The Supreme Court set out the main parameters in assessing the legality of interlining agreements. Upon analyzing Law on the Defence of Competition (16/1989), the court stated that - provided that they meet certain requirements - interlining agreements between airlines concerning the sale, endorsement and acceptance of tickets, compensation, refunds or pro-rata systems, including accounting systems used for such purposes, should not be considered prima facie as falling under the scope of the general prohibition of collusive agreements set out in Article 1 of the law.

The ruling sets out the specific requirements for those agreements to comply with competition regulations. For example, they must not involve the creation of a tariff coordination system between airlines, or have a direct or indirect effect on price increases or on the quality of air transportation services. The agreements should contribute instead to:

  • opening the markets;
  • increasing competition;
  • enhancing the business development of smaller companies in an oligopoly sector; and
  • facilitating the free movement of persons - for instance, by allowing passengers to acquire a single ticket to travel to several locations.

The ruling issued by the National Court, which was subsequently annulled by the Supreme Court, assumed that the interlining agreements infringed the provisions of Article 1 of the law. This reasoning was based on the fact that the agreements did not include a clause establishing compensation for possible ticket price variations, taking into account the differences in tariffs between airlines at the time. The Supreme Court held that the National Court had based its decision on evidence which was insufficient to determine whether an agreement that was contrary to competition law had been executed. The Supreme Court could not determine the existence of a prohibited agreement by analyzing the specific clauses of the contracts executed among the airlines.

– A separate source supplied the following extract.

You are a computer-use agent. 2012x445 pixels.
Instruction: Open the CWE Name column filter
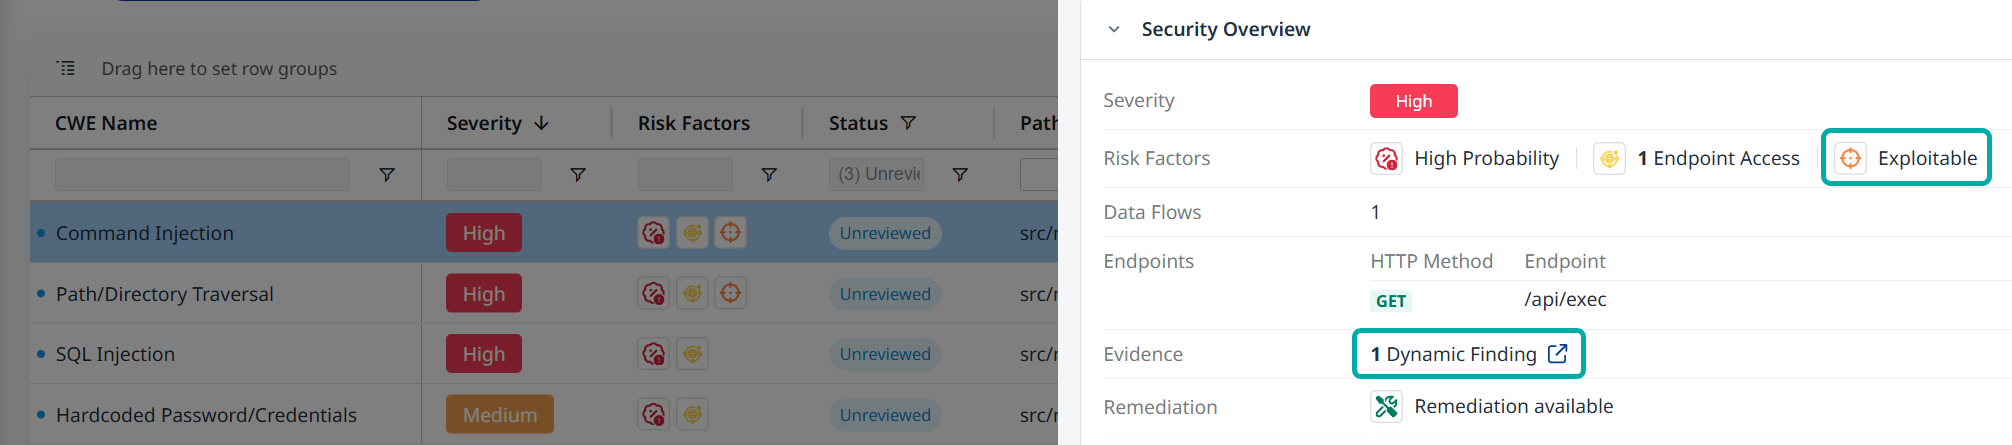click(x=387, y=175)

The court further analyzed the case in light of EU Regulation 3975/87, which lays down the procedure for the application of competition rules to undertakings in the air transport sector. The court stated that the interpretation of Spanish law complied with the regulation.

Alignment of Ticket Prices

The court held that the simultaneous tariff increase, as a consequence of which identical prices were established on certain routes, was evidence of an agreement among the passenger carriers. The court rejected their arguments based on market characteristics or specific sector cost structures. The companies claimed that the uniformity of the prices and tariffs was due to their own separate commercial decisions based on issues such as the increase in dollar exchange rates, the increase in fuel prices and the reduction of slots in the Madrid and Barcelona airports.

The court stated that the uniform prices could be construed only as the result of an agreement between the market players. The companies involved were held responsible for infringing the provisions of Article 1 of the law.

Comment

The Supreme Court has set out the main parameters for Spanish airlines operating in the context of interlining agreements. The ruling confirms the special characteristics of the air transport sector in terms of coordination between market players, and establishes penalties which apply when the agreements exceed what is necessary for the achievement of technical improvement or cooperation.